[[ SUPPLIED DATA, beginning ]]
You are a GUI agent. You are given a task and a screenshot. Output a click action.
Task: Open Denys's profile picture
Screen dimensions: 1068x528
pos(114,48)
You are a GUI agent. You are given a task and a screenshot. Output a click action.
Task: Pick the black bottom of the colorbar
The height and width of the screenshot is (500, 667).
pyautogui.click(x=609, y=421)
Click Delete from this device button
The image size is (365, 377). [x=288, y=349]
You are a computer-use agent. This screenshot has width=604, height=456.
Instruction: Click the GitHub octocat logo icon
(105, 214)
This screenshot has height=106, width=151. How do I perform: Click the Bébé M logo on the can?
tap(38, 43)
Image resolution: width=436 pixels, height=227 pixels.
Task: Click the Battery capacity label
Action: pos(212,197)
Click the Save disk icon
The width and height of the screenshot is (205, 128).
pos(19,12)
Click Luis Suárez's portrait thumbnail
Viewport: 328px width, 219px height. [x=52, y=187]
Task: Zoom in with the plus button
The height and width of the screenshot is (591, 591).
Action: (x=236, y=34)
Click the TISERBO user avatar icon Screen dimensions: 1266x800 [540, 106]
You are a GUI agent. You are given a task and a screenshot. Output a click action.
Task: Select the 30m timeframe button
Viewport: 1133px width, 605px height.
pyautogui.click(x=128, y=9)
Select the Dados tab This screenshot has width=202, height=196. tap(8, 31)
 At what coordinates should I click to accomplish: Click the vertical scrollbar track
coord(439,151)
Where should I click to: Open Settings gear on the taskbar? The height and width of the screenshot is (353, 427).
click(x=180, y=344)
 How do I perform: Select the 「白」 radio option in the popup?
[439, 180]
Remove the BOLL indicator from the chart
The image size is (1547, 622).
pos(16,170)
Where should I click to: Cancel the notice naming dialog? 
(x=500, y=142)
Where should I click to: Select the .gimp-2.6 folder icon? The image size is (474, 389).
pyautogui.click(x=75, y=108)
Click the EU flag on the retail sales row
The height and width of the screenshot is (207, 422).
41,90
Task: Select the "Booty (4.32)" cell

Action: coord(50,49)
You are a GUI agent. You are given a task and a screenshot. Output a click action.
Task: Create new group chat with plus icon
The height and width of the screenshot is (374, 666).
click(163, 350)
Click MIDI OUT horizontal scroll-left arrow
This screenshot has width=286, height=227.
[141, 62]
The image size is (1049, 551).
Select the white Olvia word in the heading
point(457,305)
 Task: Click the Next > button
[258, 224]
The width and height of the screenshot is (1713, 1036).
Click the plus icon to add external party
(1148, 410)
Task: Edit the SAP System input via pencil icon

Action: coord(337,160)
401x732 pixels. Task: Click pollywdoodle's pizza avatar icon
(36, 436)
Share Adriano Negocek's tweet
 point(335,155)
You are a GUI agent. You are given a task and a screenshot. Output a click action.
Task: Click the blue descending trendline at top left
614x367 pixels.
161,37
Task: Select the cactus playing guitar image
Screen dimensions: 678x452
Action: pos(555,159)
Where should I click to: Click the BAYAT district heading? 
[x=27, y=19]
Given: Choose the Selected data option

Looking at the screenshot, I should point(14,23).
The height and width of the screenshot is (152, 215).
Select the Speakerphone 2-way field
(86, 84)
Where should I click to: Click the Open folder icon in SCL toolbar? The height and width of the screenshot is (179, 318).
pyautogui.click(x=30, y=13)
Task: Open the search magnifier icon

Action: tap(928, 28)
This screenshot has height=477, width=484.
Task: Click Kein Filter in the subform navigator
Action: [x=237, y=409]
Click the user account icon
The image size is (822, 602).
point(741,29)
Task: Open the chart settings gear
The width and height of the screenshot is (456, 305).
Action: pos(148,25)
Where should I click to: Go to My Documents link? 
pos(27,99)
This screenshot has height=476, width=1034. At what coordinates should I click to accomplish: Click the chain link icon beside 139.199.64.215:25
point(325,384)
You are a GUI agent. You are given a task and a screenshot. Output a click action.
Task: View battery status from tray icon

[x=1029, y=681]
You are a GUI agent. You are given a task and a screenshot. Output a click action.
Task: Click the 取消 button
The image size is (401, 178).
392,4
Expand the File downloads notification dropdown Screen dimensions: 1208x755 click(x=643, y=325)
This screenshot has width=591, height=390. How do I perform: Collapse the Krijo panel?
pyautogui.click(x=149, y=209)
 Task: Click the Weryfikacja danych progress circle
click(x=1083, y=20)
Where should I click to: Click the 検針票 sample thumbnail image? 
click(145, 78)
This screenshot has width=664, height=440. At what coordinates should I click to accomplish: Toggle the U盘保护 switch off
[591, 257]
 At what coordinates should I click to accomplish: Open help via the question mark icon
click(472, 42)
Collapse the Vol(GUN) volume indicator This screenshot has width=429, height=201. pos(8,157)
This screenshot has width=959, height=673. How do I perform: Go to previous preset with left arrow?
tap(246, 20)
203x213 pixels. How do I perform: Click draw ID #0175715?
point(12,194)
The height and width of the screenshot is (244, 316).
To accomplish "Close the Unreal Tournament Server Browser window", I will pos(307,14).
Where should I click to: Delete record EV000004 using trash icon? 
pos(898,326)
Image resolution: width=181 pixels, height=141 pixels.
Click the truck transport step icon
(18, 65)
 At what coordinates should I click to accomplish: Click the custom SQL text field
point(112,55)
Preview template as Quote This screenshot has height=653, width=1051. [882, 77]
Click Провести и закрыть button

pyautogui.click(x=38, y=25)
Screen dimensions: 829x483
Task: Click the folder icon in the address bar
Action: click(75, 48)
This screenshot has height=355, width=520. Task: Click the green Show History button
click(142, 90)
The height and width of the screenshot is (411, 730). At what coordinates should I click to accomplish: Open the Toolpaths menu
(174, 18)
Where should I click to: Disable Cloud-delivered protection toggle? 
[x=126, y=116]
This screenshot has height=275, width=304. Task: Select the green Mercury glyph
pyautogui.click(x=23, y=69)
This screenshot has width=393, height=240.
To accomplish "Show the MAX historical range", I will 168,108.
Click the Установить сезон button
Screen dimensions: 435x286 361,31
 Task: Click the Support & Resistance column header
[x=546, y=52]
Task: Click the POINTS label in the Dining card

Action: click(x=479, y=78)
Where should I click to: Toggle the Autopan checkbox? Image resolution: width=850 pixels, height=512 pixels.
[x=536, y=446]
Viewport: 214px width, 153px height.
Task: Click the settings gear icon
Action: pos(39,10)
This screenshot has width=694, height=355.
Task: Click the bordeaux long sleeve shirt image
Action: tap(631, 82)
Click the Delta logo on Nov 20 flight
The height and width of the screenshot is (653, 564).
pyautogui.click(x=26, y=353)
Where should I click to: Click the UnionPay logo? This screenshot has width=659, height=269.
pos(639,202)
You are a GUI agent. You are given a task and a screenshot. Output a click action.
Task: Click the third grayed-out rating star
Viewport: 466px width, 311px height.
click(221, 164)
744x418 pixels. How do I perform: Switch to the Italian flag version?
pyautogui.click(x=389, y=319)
[[ SUPPLIED DATA, end ]]
• EXERCISE BRIEF
The output consists solely of the lines from the line that contains "This screenshot has height=355, width=520." through the final line of the data.

• RESPONSE AREA
This screenshot has height=355, width=520. Task: Click the green Show History button
click(142, 90)
The height and width of the screenshot is (411, 730). At what coordinates should I click to accomplish: Open the Toolpaths menu
(174, 18)
Where should I click to: Disable Cloud-delivered protection toggle? 
[x=126, y=116]
This screenshot has height=275, width=304. Task: Select the green Mercury glyph
pyautogui.click(x=23, y=69)
This screenshot has width=393, height=240.
To accomplish "Show the MAX historical range", I will 168,108.
Click the Установить сезон button
Screen dimensions: 435x286 361,31
 Task: Click the Support & Resistance column header
[x=546, y=52]
Task: Click the POINTS label in the Dining card

Action: click(x=479, y=78)
Where should I click to: Toggle the Autopan checkbox? Image resolution: width=850 pixels, height=512 pixels.
[x=536, y=446]
Viewport: 214px width, 153px height.
Task: Click the settings gear icon
Action: pos(39,10)
This screenshot has width=694, height=355.
Task: Click the bordeaux long sleeve shirt image
Action: tap(631, 82)
Click the Delta logo on Nov 20 flight
The height and width of the screenshot is (653, 564).
pyautogui.click(x=26, y=353)
Where should I click to: Click the UnionPay logo? This screenshot has width=659, height=269.
pos(639,202)
You are a GUI agent. You are given a task and a screenshot. Output a click action.
Task: Click the third grayed-out rating star
Viewport: 466px width, 311px height.
click(221, 164)
744x418 pixels. How do I perform: Switch to the Italian flag version?
pyautogui.click(x=389, y=319)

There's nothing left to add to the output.